Extrait de page =>
=-=-=-=-=

Louis Brigand est nissonologue. Il est chercheur et son objet d’étude ce sont les îles. Professeur de géographie à l’Université de Bretagne occidentale et membre du CNRS depuis 1978, il s’intéresse à l’insularité qu’elle soit bretonnes ou pas. Il passe régulièrement des séjours sur l’île de Sein, c’est là que nous l’avons rencontré.
Louis Brigand a commencé à s’intéresser aux îles dans le cadre de ses études. Étudiant en géographie, ce sont elles qui sont au cœur de son sujet de maîtrise. Il a d’abord travaillé à Belle-île en mer. Quelques décennies plus tard, il aime se poser à sur l'ile de Sein. Son travail ne se limite pas aux îles Bretonnes, il s’intéresse à tous types d’îles à travers le monde. À ce jour, il peut prétendre avoir posé le pied sur environ 1000 îles.
Mon île préférée, c’est souvent la dernière ou je suis allé où la prochaine ou je vais aller.
Louis Brigand
Louis Brigand a 6 ans la première fois qu'il séjourne à Sein. Il en garde des souvenirs flous et se souvient de nombreux de casiers sur les quais. Il y avait à l’époque beaucoup de pêcheurs.
Sein, un concentré d’insularité
Depuis une dizaine d’années, Louis Brigand vient régulièrement sur cette petite ile finistérienne. Il y réside quelques mois dans l’année dans une petite maison posée sur le quai. S’il a choisi Sein c’est parce que c’est un concentré d’insularité et d'éléments maritimes. Il faut du temps pour y aller, il n’y a qu’un seul bateau par jour, qui ne passe que si la météo le permet. C’est une île toute petite, ½ km², elle n’a pas de relief, elle est très soumise à la mer. « Ici, on entend la mer partout, elle fait partie du paysage sonore ».
Sein est au raz de l’eau et la question de la montée des eaux y est fondamentale. Depuis très longtemps, les îliens ont pris conscience de ce danger et se sont défendus contre cette menace. L’île est entourée de murs qu’ils entretiennent, mais inéluctablement, avec le changement climatique, Sein, comme de nombreux ports sur le Littoral, risque de disparaître un jour.
L’île créée des liens de manière évidente. La géographie de l’île y est favorable.
Les maisons sont construites proches les unes des autres, pour se protéger du vent et des embruns. De ce fait, on se croise, on se rencontre et on discute. Les quais sont des endroits très intéressants, c’est le lieu de l’échange, du partage, on se pose et on discute avec son voisin.
« Quand on part de chez soi, on sait à quelle heure on part, on ne sait jamais quand on rentre, parce qu’on n’a pas la notion du temps vraiment ici. On va faire un tour, on va juste sur le quai et on a croisé Pierre, Paul et Jacques, on va rester discuter et la balade d’une demi-heure, s'est transformée en trois heures. »

=-=-=-=-=

Contenu des données =>

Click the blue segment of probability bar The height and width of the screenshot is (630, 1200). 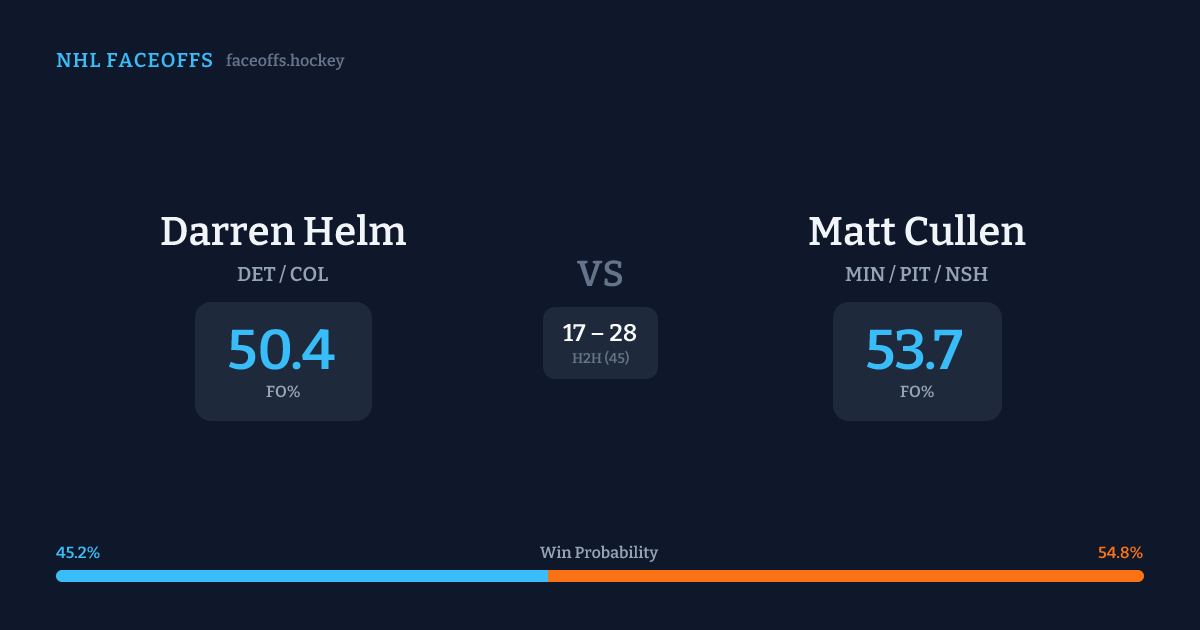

=-=-=-=-=

Travail demandé => Recopiez, s'il vous plaît, le passage du texte sur Louis Brigand qui va de « Louis Brigand a commencé » jusqu'à « je vais aller. ».

Réponse de l'exercice =>
Louis Brigand a commencé à s’intéresser aux îles dans le cadre de ses études. Étudiant en géographie, ce sont elles qui sont au cœur de son sujet de maîtrise. Il a d’abord travaillé à Belle-île en mer. Quelques décennies plus tard, il aime se poser à sur l'ile de Sein. Son travail ne se limite pas aux îles Bretonnes, il s’intéresse à tous types d’îles à travers le monde. À ce jour, il peut prétendre avoir posé le pied sur environ 1000 îles.
Mon île préférée, c’est souvent la dernière ou je suis allé où la prochaine ou je vais aller.